I’ve just started looking at Docker. It’s a cool new technology that has the potential to make the management and deployment of distributed applications a great deal easier. I’d very much recommend checking it out. I’m especially interested in using it to deploy Mono applications because it promises to remove the hassle of deploying and maintaining the mono runtime on a multitude of Linux servers.

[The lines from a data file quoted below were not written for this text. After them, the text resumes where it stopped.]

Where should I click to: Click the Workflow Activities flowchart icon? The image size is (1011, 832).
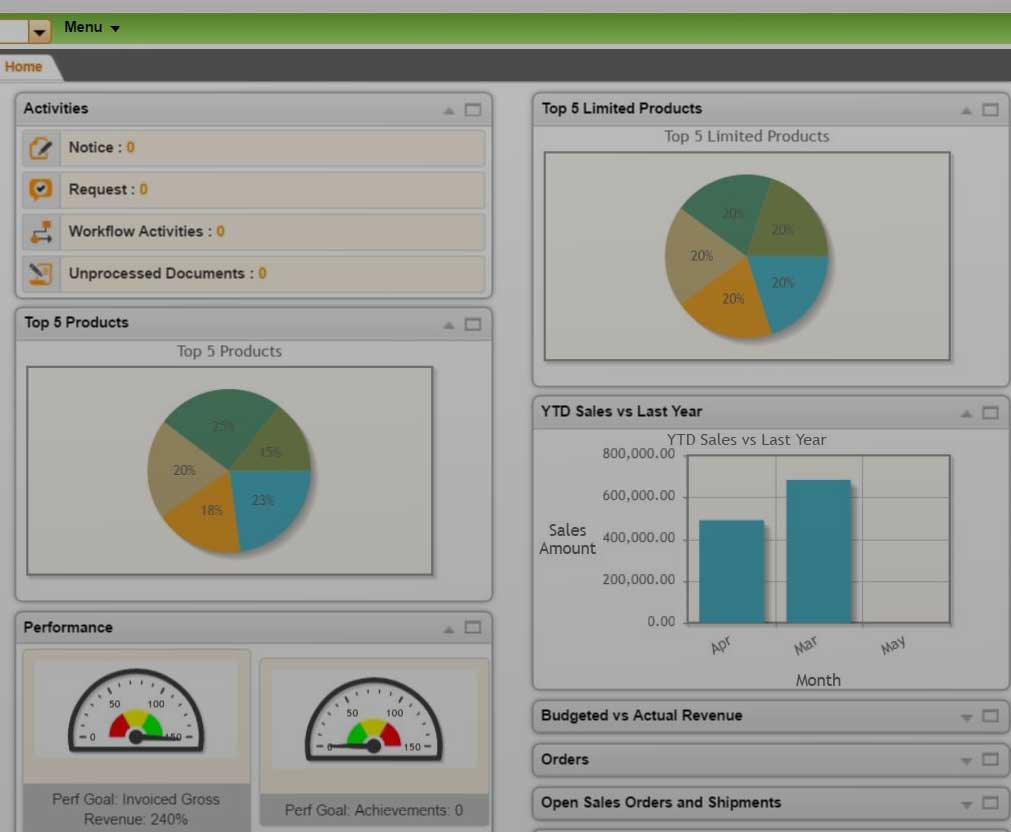pos(41,231)
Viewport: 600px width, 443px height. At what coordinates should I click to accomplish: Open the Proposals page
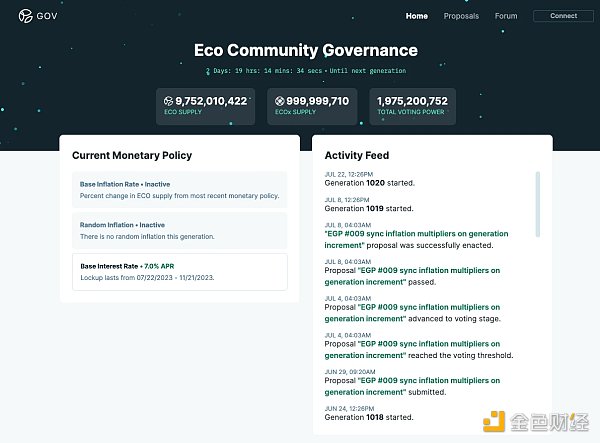click(x=461, y=16)
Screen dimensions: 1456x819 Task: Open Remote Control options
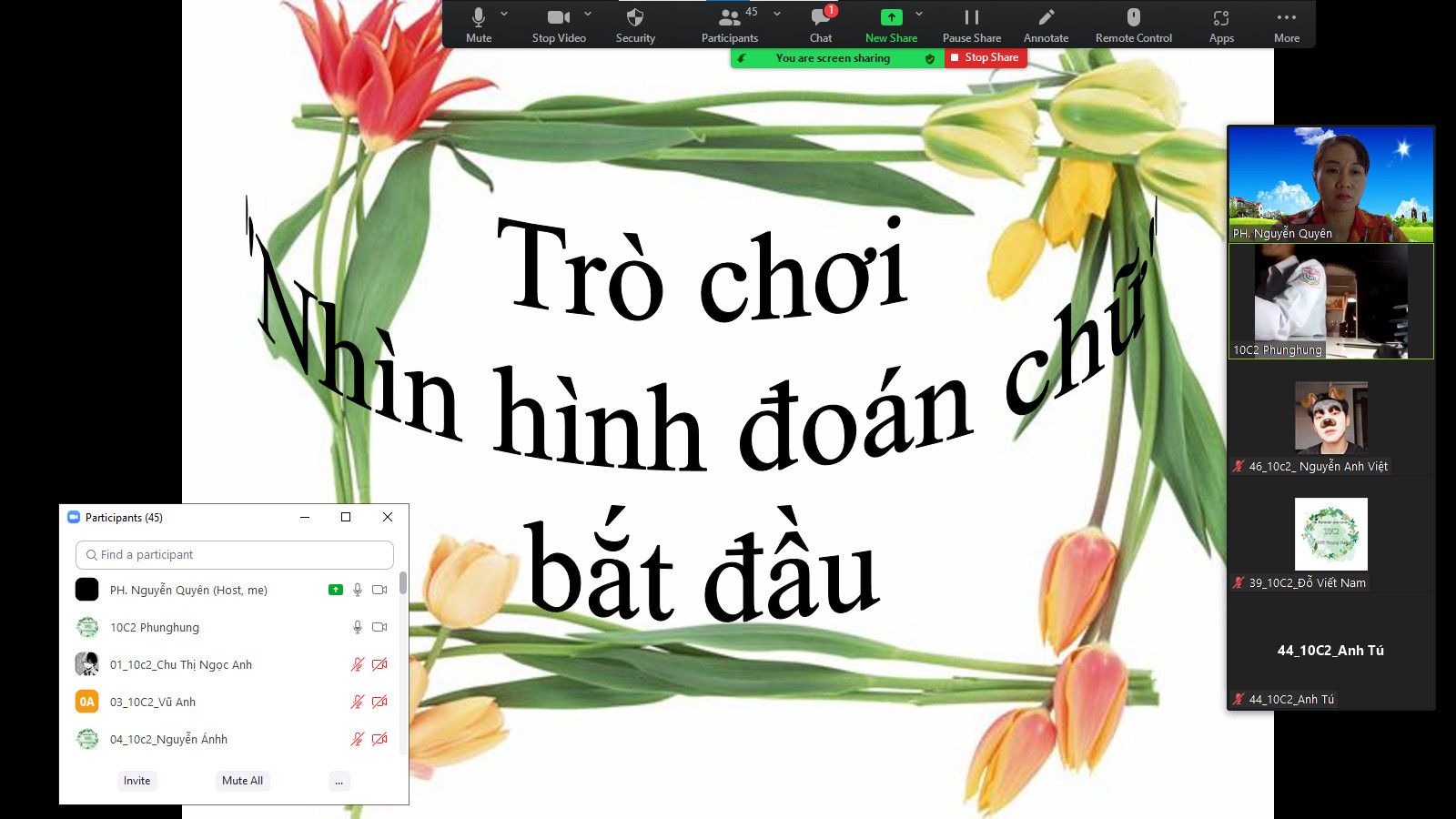(x=1133, y=25)
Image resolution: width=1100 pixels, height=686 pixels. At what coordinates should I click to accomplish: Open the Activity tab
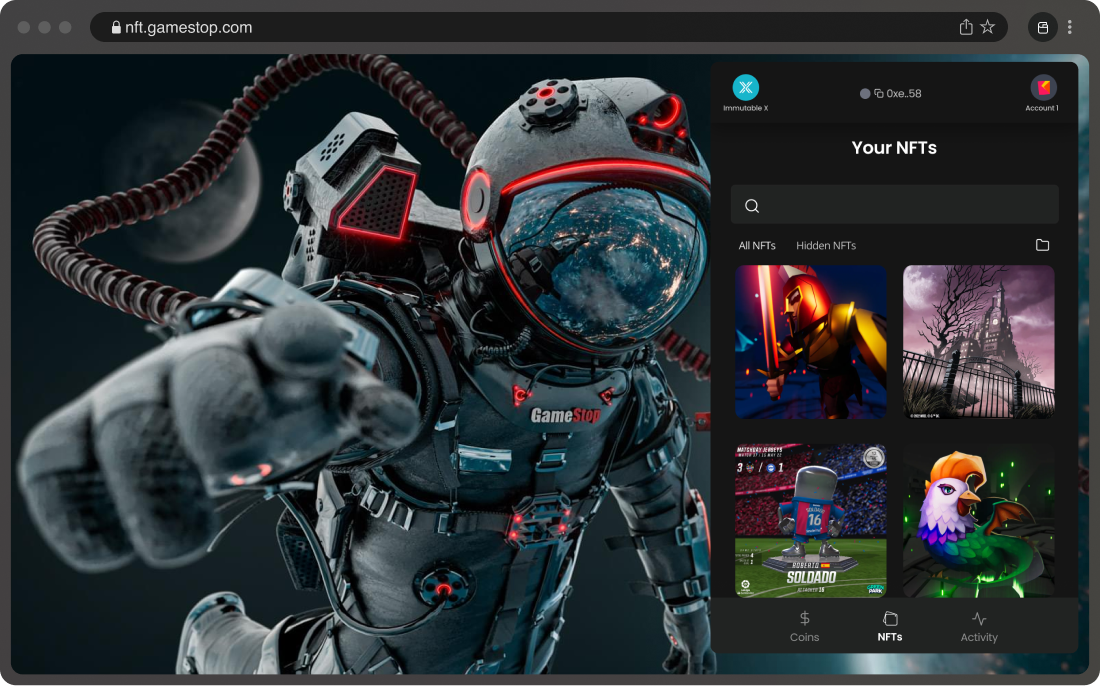pyautogui.click(x=978, y=627)
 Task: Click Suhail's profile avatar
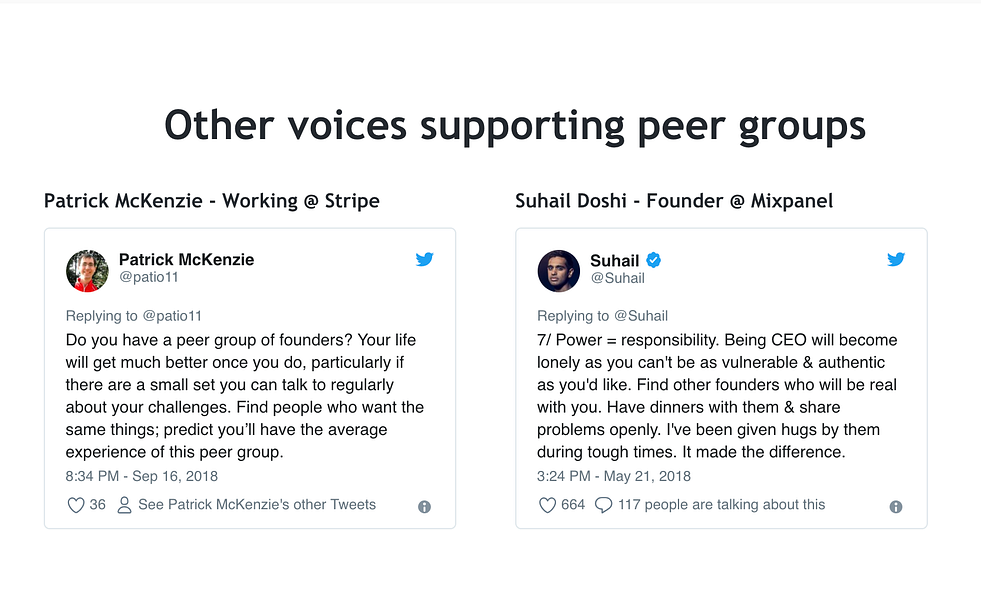[559, 271]
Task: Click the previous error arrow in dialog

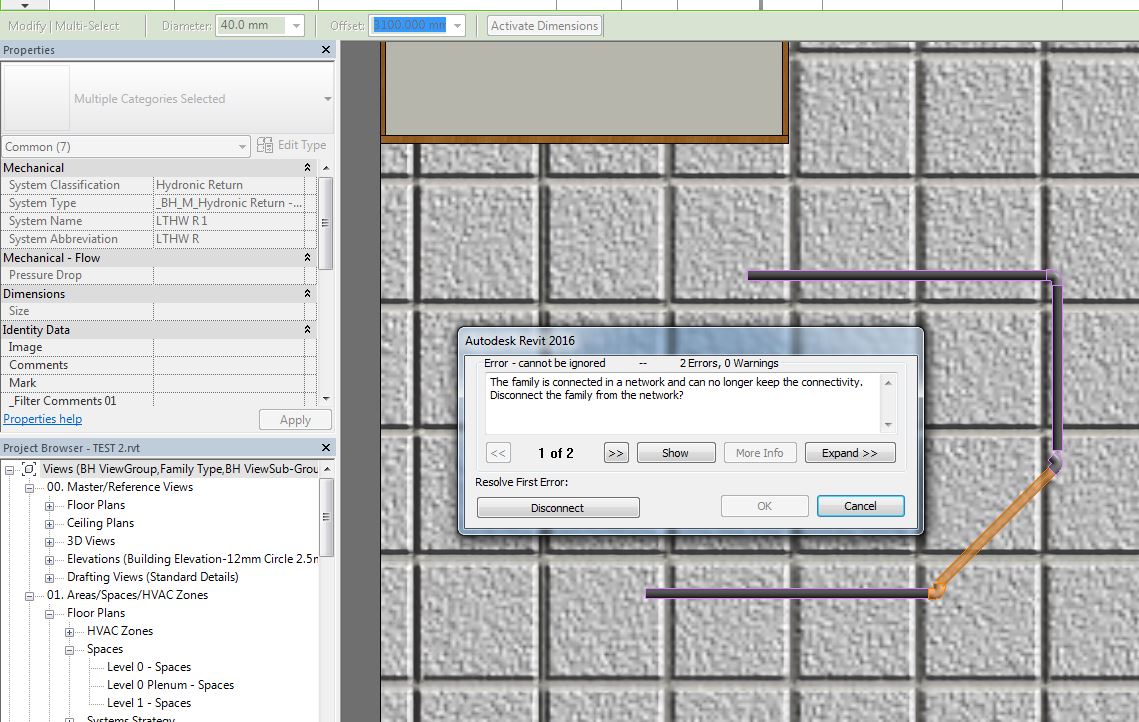Action: click(497, 452)
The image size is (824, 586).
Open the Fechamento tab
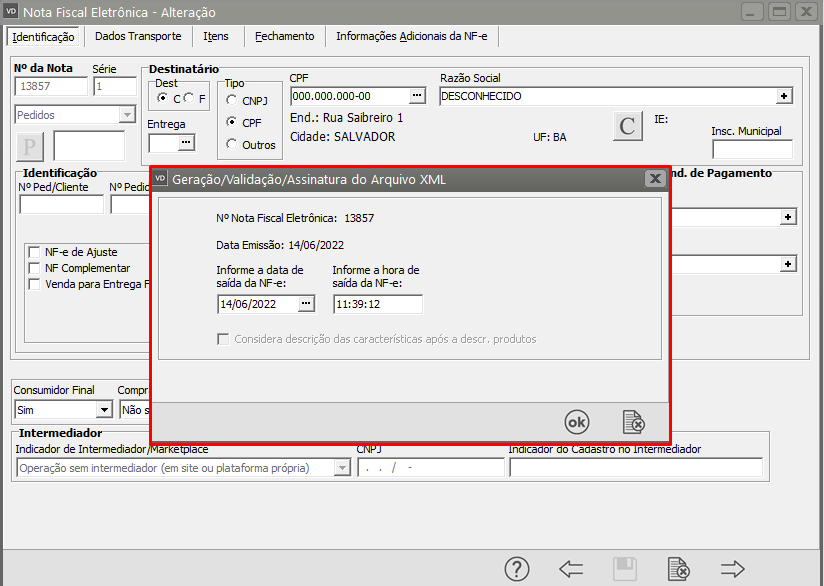284,36
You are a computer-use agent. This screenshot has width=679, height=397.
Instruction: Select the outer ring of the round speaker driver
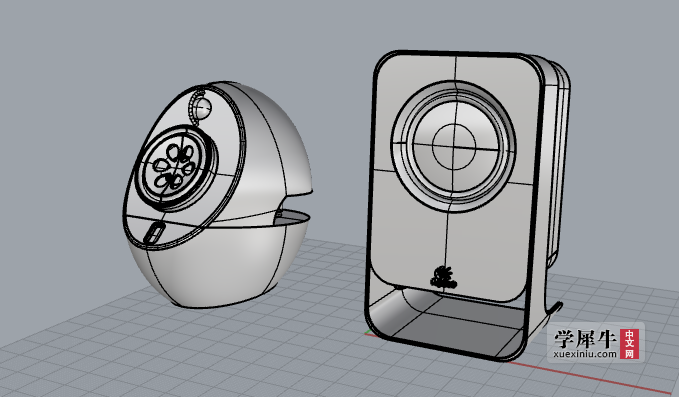pos(453,146)
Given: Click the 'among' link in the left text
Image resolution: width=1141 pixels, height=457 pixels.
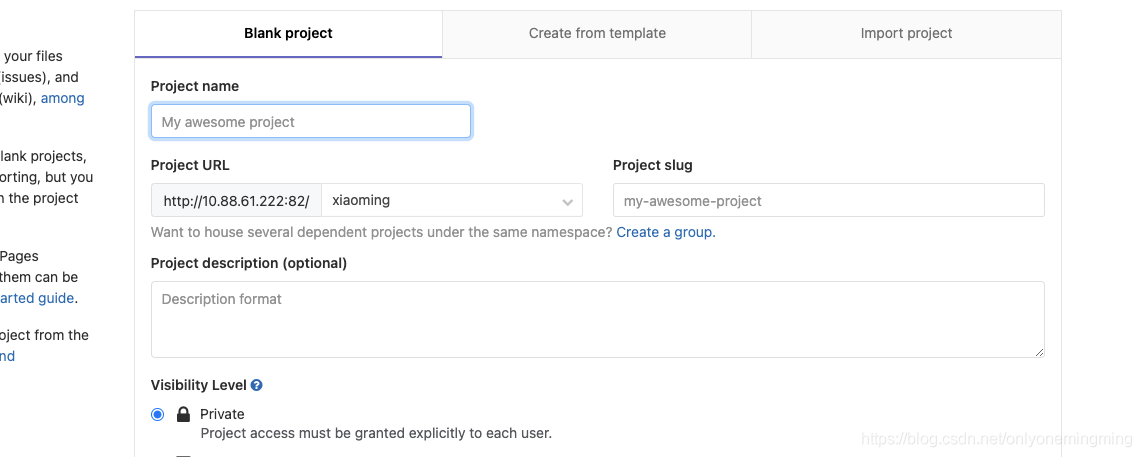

I’ve been playing around creating new images and containers and debugging my Dockerfile, and I’ve wound up with lots of temporary containers and images. It’s really tedious repeatedly running ‘docker rm’ and ‘docker rmi’, so I’ve knocked up a couple of bash commands to bulk delete images and containers.
Delete all containers:
sudo docker ps -a -q | xargs -n 1 -I {} sudo docker rm {}
Delete all un-tagged (or intermediate) images:
sudo docker rmi $( sudo docker images | grep '<none>' | tr -s ' ' | cut -d ' ' -f 3)
5 comments:
There are several handy shortcuts documented on the issue requesting an integrated command to take care of this: https://github.com/dotcloud/docker/issues/928
docker rm `docker ps -a -q`
docker rmi `docker images -q`
Take care with those suggested commands. The images one removes all your local images.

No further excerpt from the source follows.